We’ve all written any number of things.
Half-assed replies , awkward text messages, high school essays ,angst-ridden poems, secrets scrawled on crumpled bits of paper , the occasionally terrible letter to a man in a leather chair , and let’s be honest, we’ve all secretly wished we’d written a decent love letter or two, but never really got the chance. And right now I’m watching the clock creep forward in this dismal looking bedroom with the hazy glow of 4PM and let me assure you, the whole thing is entirely unromantic. I’m just trying to give you some spiel here, an attempt to come across as dark and charismatic. Though I’m not too sure how it’s going to work, seeing as this dreary and boring day is just that – dreary and boring. Quite morbid actually.
I made a sort of pact with myself this morning, about how I wouldn’t philosophize or romanticize or try to be intellectual. Because quite frankly I’m not intellectual ,though I think at a point I wanted to be . But this all sounds very rich coming from somebody who’s trying to produce half-decent words on a page - words that aren’t very coherent or meaningful , words that don’t lead anybody anywhere , that don’t have a purpose or an ending or substance. I suppose the whole thing reads like a severely flawed and absurd novel. Very pretentious, very rare , very horrid.
I think I began with the intention to reflect upon the little,irrelevant pieces of writing that hold our lives together , something about the words we churn out of our systems on a daily basis . From my experience I know that these are usually utter bullshit , and I guess I would have gone on to comment about how sometimes something brilliant comes along , but it doesn’t ,and that’s just one of those things I like to think when I have too much time on my hands.
What I really want is to make all this boring stuff accidentally very special , so I pick out details like the way the sun is spilling out of the window , and how cold my toes are , and how there’s something very romantic about a dirty ash-tray that’s full to the brim.

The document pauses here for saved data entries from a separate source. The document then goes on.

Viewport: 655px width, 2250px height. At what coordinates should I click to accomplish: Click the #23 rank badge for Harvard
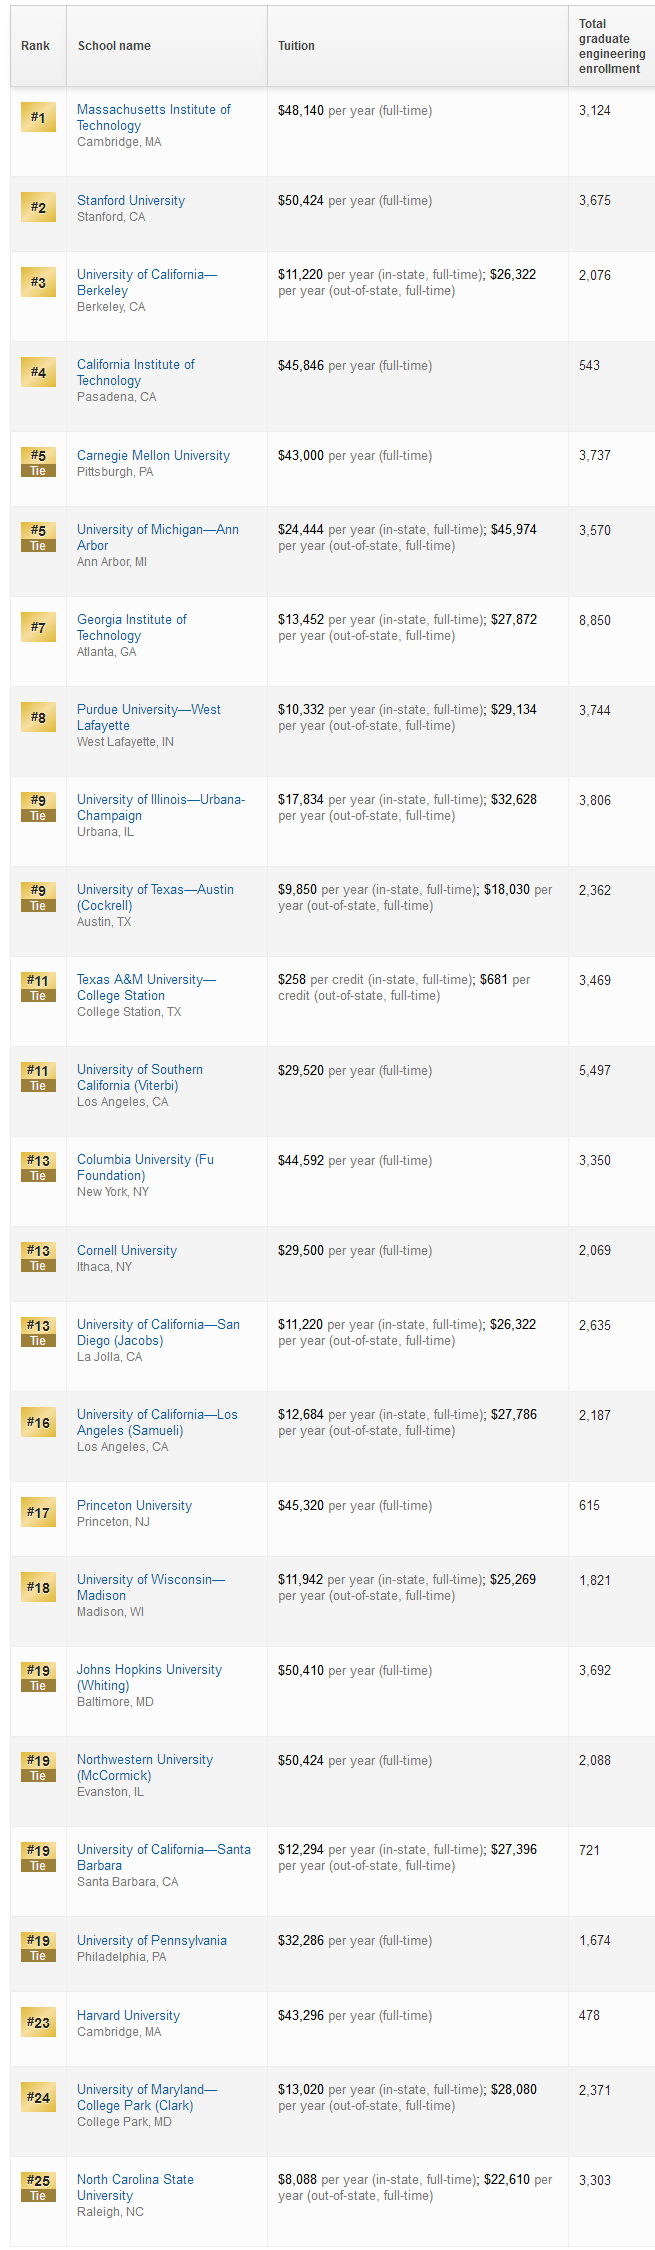point(38,2022)
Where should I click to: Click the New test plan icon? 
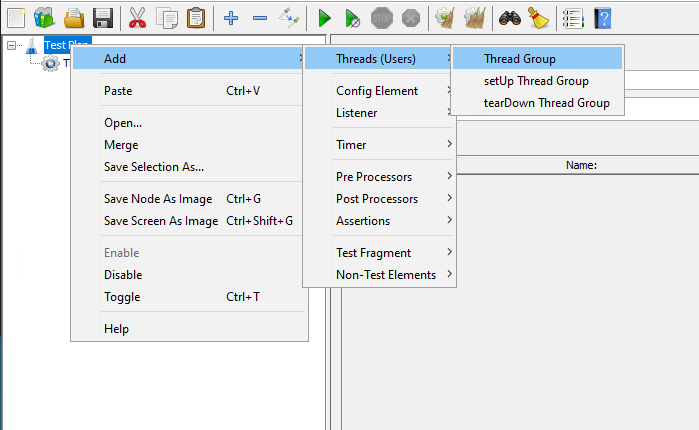tap(15, 17)
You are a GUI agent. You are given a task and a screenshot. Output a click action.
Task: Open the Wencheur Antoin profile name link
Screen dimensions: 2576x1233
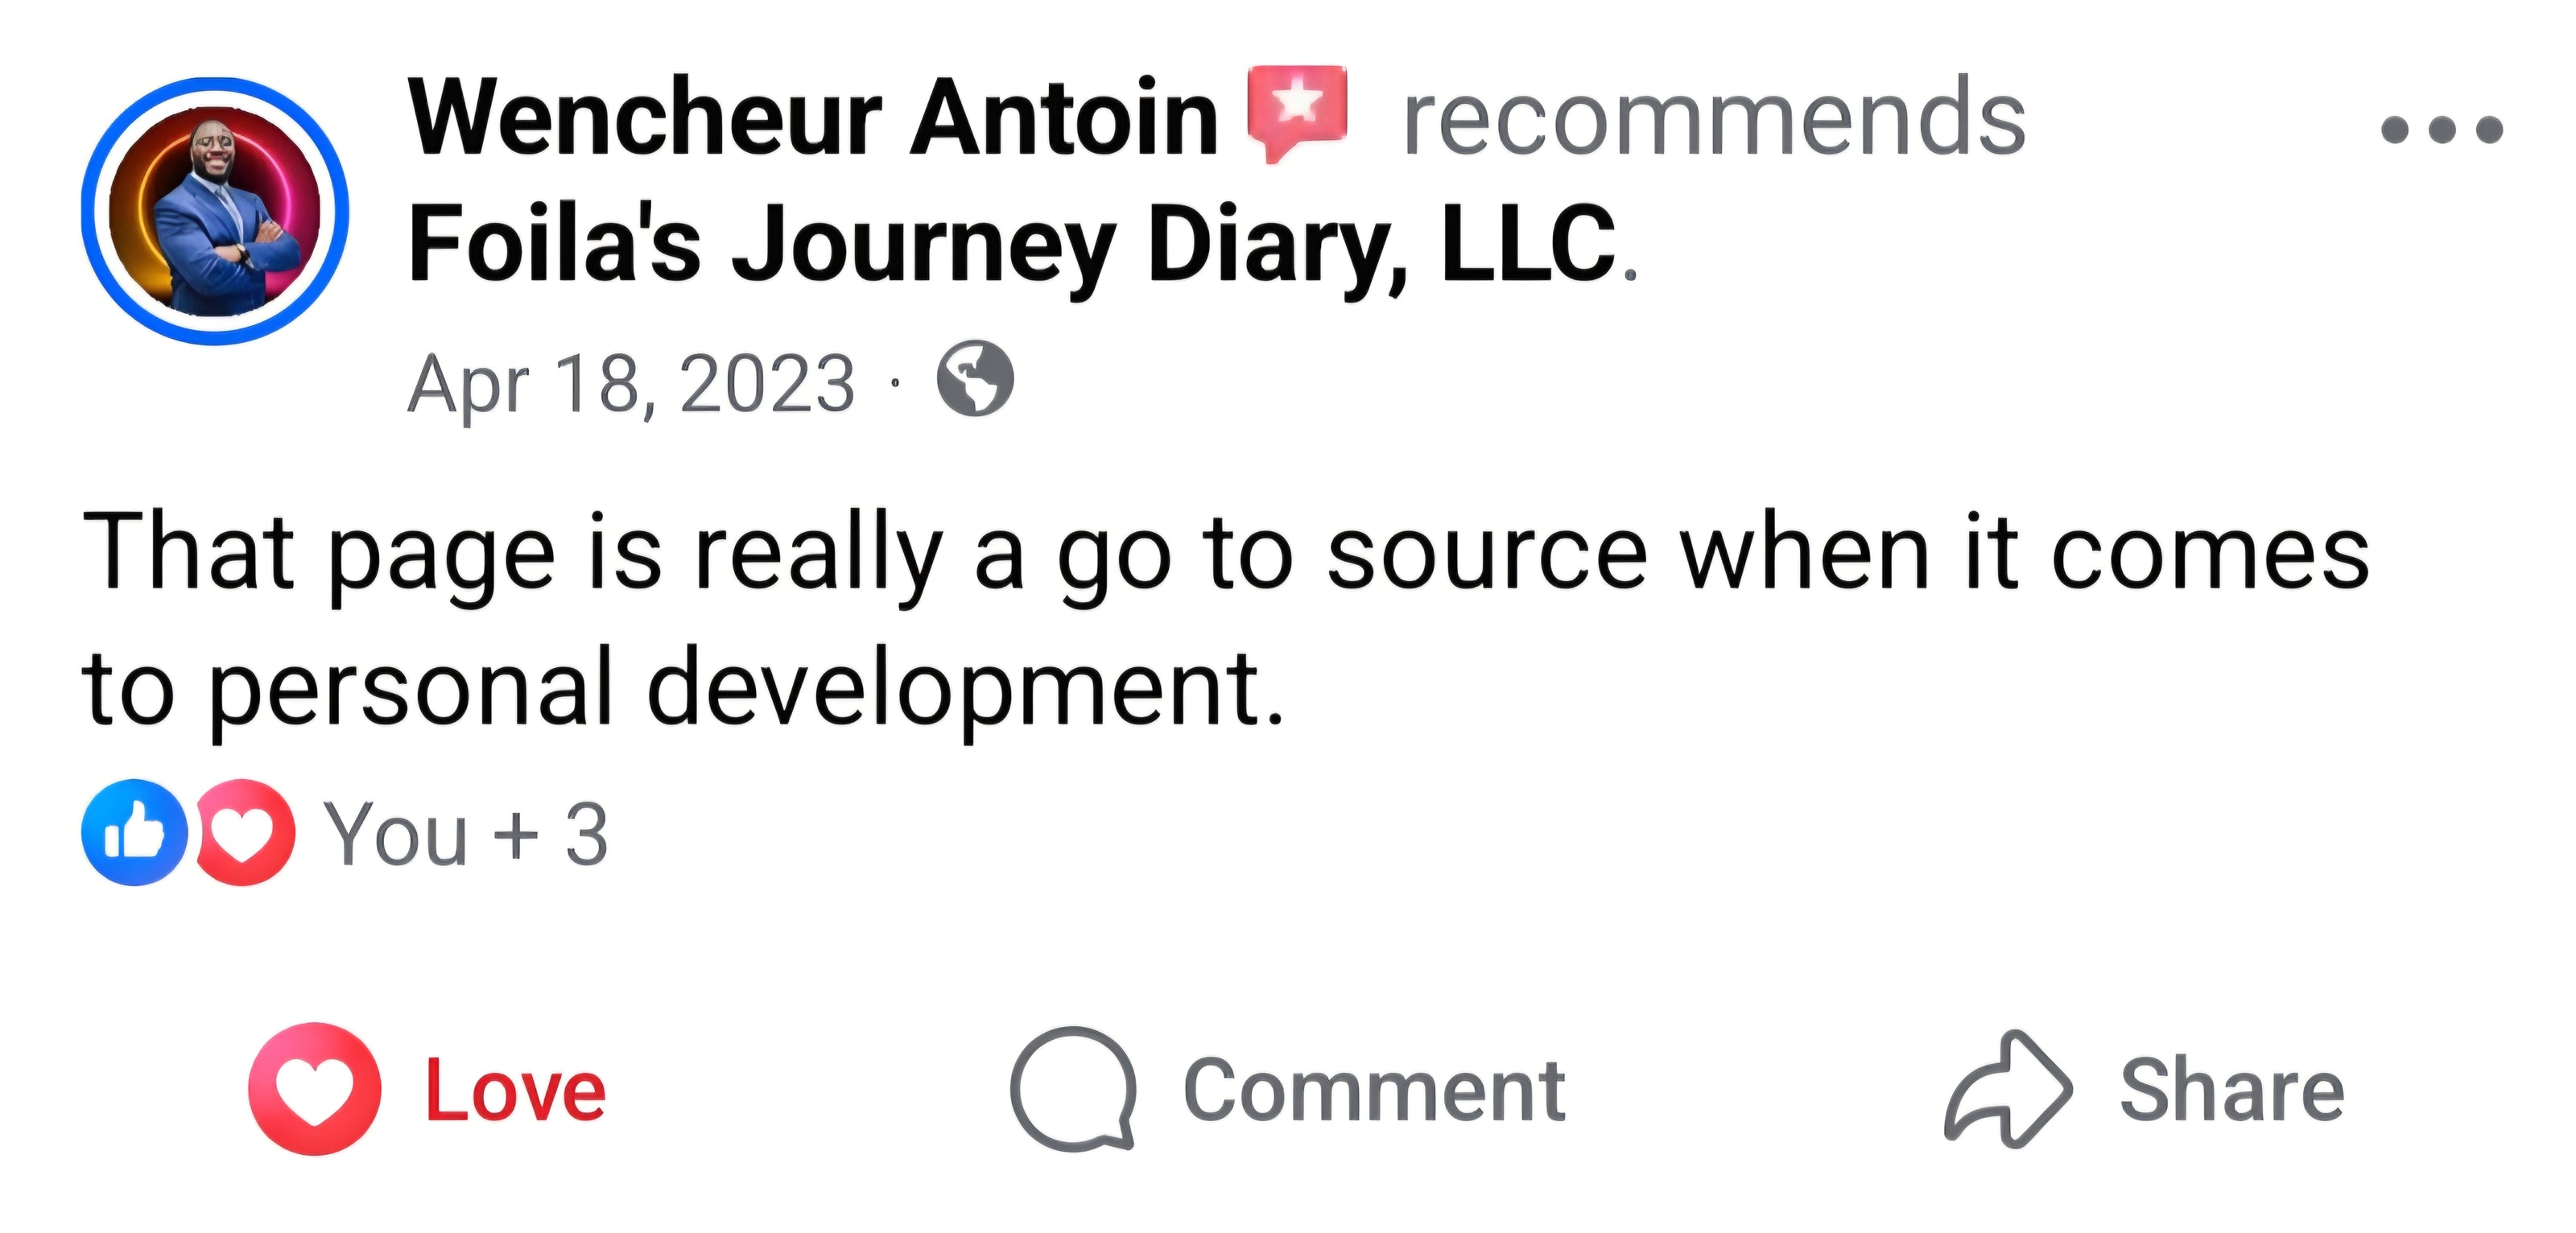(x=812, y=118)
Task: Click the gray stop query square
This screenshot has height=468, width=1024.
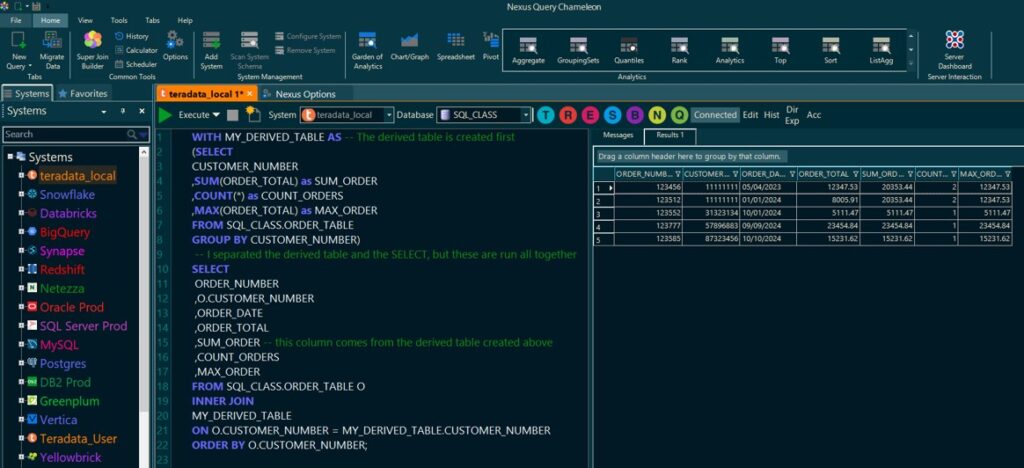Action: pyautogui.click(x=232, y=115)
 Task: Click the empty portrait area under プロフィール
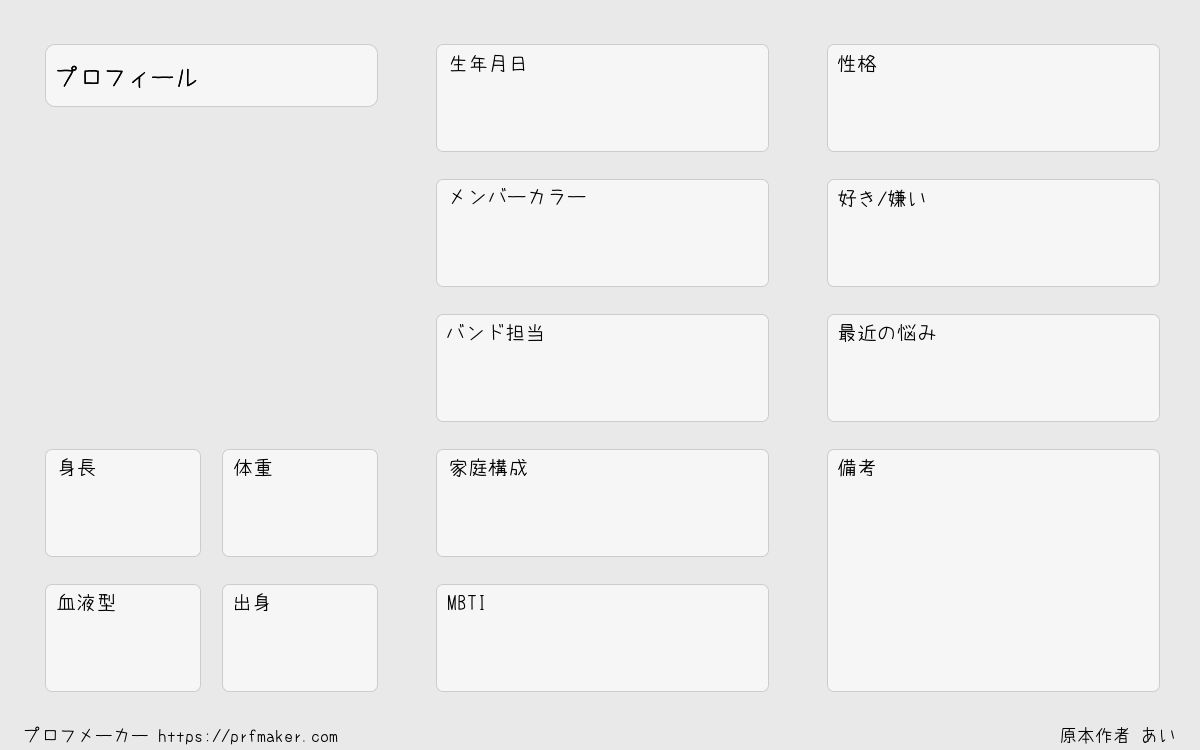pos(211,278)
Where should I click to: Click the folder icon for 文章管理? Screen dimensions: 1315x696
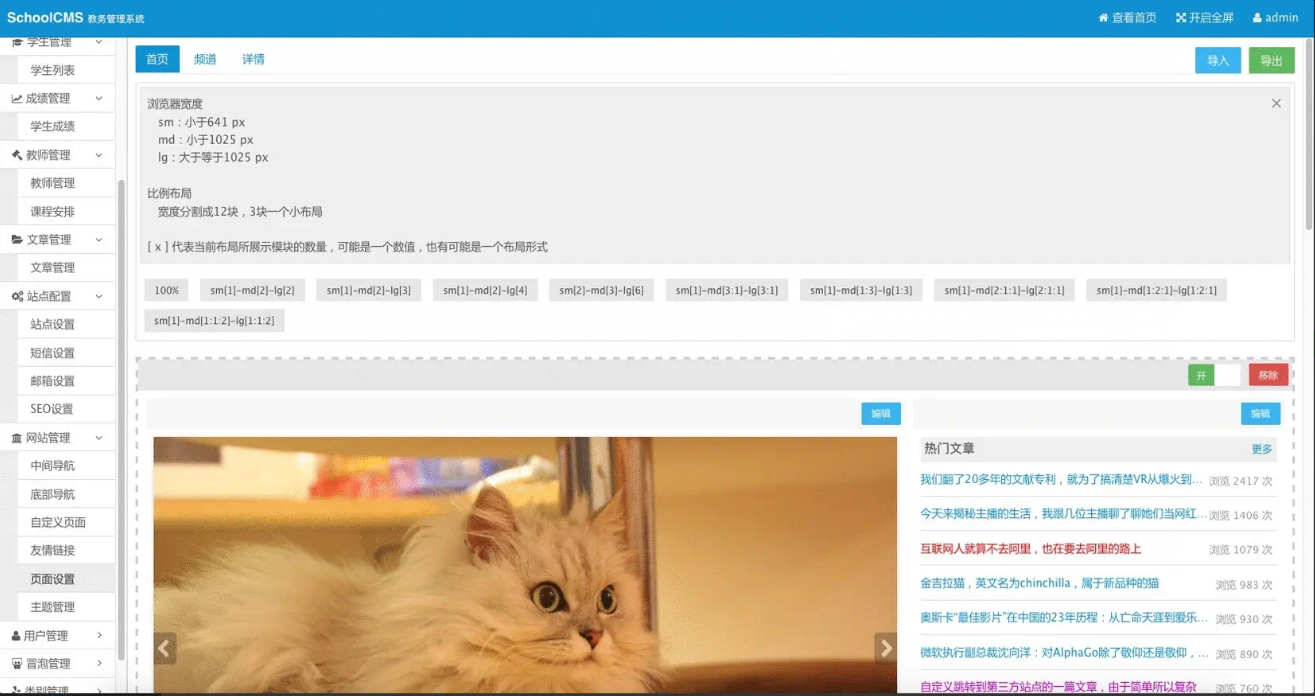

And now I’m suddenly walking down the street, a small and empty street … I’d rather not say where , because that would involve a story I don’t know how to tell very well yet. But I’m walking , and I just want to go around and look at things, even though I’m not supposed to . I don’t know why that is , but I’m not. And there’s music playing somewhere , and it’s suddenly so cold , and I want to cry because I don’t have lights on tall buildings and all those things that make you wonder. I have this. I have stale coffee and cheap cigarettes , a long line of sick dis-satisfactions and half-shit worries.